The pleas for skilled workers have come in droves, but the message isn’t getting across.
Some local businesses have decided to take on the problems, not as one, but as a team.
They’re called the Mahoning Valley Manufacturers Coalition, a group of 14 manufacturing-based organizations that have come together and pooled their resources in an effort to publicize the need for skilled-trade workers.
“There is a lack of local infrastructure to support the Valley’s manufacturing base and a true bricks-and-mortar community college,” said Brian Benyo, president of Brilex Industries Inc. and the MVMC.
The problem, as many manufacturers have expressed, is simple. Universities are great educational tools, but they don’t focus heavily enough on manufacturing. Trade schools narrow the focus, but not enough students take that route.
Foerster said the need for skilled workers is so great that companies often steal, for lack of a better term, workers from nearby companies because the work force is lacking. And these jobs, she said, often don’t come with the prerequisite of a college degree or even a trade-school certificate.
She said if the labor force knows the basic skills required for jobs, companies often take the time and train them for specific positions.
But the problem has been that many Americans, including the unemployed, are unaware or unimpressed with skilled-trades jobs.
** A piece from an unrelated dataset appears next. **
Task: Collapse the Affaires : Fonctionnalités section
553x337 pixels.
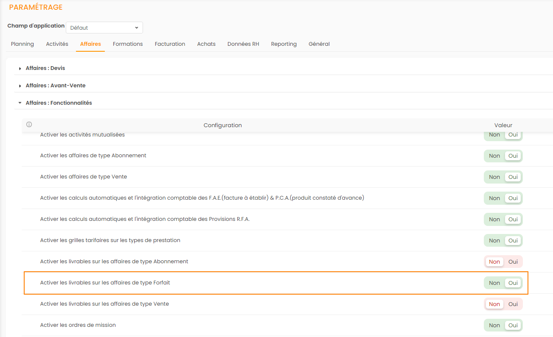Action: click(x=59, y=103)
“The issue of work-force development has been ignored by different bodies for quite some time, whether it’s political or nonpolitical or in education,” Benyo said. “Part of the problem has been a lack of a voice from the manufacturing community.”
MVMC is hoping to find strength in numbers.
The MVMC team is deep and diverse: Condo Inc.; Warren Screw Machine; Specialty Fab Inc.; Glunt Industries Inc.; BOC Water Hydraulics Inc.; City Machine Technologies Inc.; Howland Machine Corp.; Butech Bliss Inc.; Specialty Ceramic; Warren Fabricating and Machining; Girard Machine Co.; Starr Manufacturing Inc.; Kiraly Tool and Die Inc.; and M-7 Technologies Inc.
The group also wooed Jessica Borza, former chief operating officer of the Mahoning and Columbiana One-Stops, the Valley’s major work-force development center, to lead the team.
Each company pooled $3,000 for their future efforts, to promote and educate the public on their needs.
Borza said the group, which met last Friday, already has come up with a list of occupations that are most needed here in the Valley, including machinists, engineers, electricians, machine and tool assemblers, tool and die makers, quality inspectors and industrial maintenance workers.
“Now that we’ve identified these areas,” Borza said, “we can dive into the issues” and start talking about and getting a better understanding of the root causes of work shortages.
That will be the group’s next step: to work with colleges such as Youngstown State University and Kent State University, community colleges such as Eastern Gateway and the area trade schools, plus work-force development agencies such as the local One-Stops to shape curriculums to better fit the work-force needs.
“There is no more pressing issue than labor force and labor-force development,” Benyo said. “This stands to benefit this area for the next generation and beyond.”